I’ve gone over to the dark side at work, preferring to hire Westerners now because I know they will actually answer my calls and will probably do the work we contract them to do. It wasn’t actually intentional. I would’ve happily worked with a Tanzanian graphic designer, even after sleazy Amour (who disappeared somewhere, the only trace an e-mail from his former boss to warn me to avoid working with him on a private basis – ha!), but those I contacted simply never answered my request. Or maybe they never received my e-mail, or didn’t open their inbox – you can never be sure.
And now when the printers fail to deliver the correct file for the third time in a row, six weeks after we ordered from them – well, my employer’s principles of sourcing locally start to feel like something they throw in just to add an extra challenge to your day.
The other side of capacity-building – one of those bits of awful development aid jargon, nicely lambasted here – is how we work with our own colleagues.
Yep, we’re supposed to be helping people get the skills they need to do all of this once we leave, which is also why very few of my colleagues are international staff. In one of the first meetings I had in this job, I was surprised to find my (European) boss keeping quiet while all the Tanzanians held forth about the format of the cover page or the need for brackets in the draft report, but didn’t notice that what was written didn’t actually correspond to the headings and that the conclusions made no sense. I delicately asked my boss about this afterwards, and his reply was: “Well, it’s not my job… They have to learn.”
And that, essentially, is what we do here: bite our tongues during meetings while the Tanzanians come to conclusions in their longwinded, everyone-has-to-make-a-speech-but-add-nothing-new kind of way; resist pushing them too hard to meet deadlines but resist just giving up and doing all the work yourself; think of ways to achieve the project objectives thought up four years ago by some white, crusty, 50-year-old “expert”, while the local government officials supposedly doing the work that we’re supervising don’t have the time or interest in doing it without a nice daily allowance (a workshop will always go down well, the further away and the longer it is, the better); and generally, plead with everyone to do things More Like Us: read your e-mails, reply to requests, submit reports, use the intranet (ha!), use our templates, do stuff on time.

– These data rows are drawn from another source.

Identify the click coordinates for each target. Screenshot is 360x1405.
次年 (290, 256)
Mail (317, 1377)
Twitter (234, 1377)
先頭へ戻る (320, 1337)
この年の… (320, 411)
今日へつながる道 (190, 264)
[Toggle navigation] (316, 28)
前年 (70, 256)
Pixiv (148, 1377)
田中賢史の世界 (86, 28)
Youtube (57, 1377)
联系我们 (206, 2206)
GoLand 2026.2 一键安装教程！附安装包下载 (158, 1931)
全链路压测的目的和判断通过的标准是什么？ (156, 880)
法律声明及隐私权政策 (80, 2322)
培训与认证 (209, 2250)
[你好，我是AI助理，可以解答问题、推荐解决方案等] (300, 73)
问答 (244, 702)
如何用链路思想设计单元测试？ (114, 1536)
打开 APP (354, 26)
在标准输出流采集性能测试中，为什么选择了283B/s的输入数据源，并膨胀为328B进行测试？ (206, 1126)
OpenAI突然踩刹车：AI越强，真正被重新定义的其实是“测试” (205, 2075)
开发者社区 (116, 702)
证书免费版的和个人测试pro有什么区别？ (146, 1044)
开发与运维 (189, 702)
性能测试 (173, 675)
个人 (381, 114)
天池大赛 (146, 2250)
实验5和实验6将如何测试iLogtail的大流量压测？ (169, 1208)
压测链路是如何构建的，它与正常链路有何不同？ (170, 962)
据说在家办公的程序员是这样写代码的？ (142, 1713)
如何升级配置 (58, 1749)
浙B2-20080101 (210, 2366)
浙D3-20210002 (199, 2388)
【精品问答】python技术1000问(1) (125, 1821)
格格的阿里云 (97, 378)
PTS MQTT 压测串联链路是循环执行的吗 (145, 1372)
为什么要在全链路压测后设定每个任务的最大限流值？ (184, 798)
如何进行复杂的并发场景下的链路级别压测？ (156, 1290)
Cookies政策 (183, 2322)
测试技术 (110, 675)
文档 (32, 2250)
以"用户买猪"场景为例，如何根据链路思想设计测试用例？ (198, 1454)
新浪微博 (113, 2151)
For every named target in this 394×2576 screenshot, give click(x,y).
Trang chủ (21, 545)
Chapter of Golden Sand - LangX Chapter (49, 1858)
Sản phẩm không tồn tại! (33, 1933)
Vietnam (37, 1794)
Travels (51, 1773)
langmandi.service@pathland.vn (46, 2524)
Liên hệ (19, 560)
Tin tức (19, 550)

That’s probably why my favourite alternative to “capacity-building”, as suggested here, is “kicking asses”. Not that ass-kicking is an exclusively African career – there are many job opportunities in ass-kicking in the West, especially in the public sector. But here it comes with a bit of added emotional/political baggage. It’s uncomfortable, embarrassing, and odd to think about your colleagues – many of whom are older, more experienced and maybe more qualified than you – the way you would about your children or your students. Then again, being the lost outsider in a culture that still confuses (Why do people keep hanging up on me before I’ve finished my sentence? How am I going to explain to them that I failed to take close-up photos of our colleague’s face in the open coffin? etc.) – well, it somehow means you never really get the upper hand.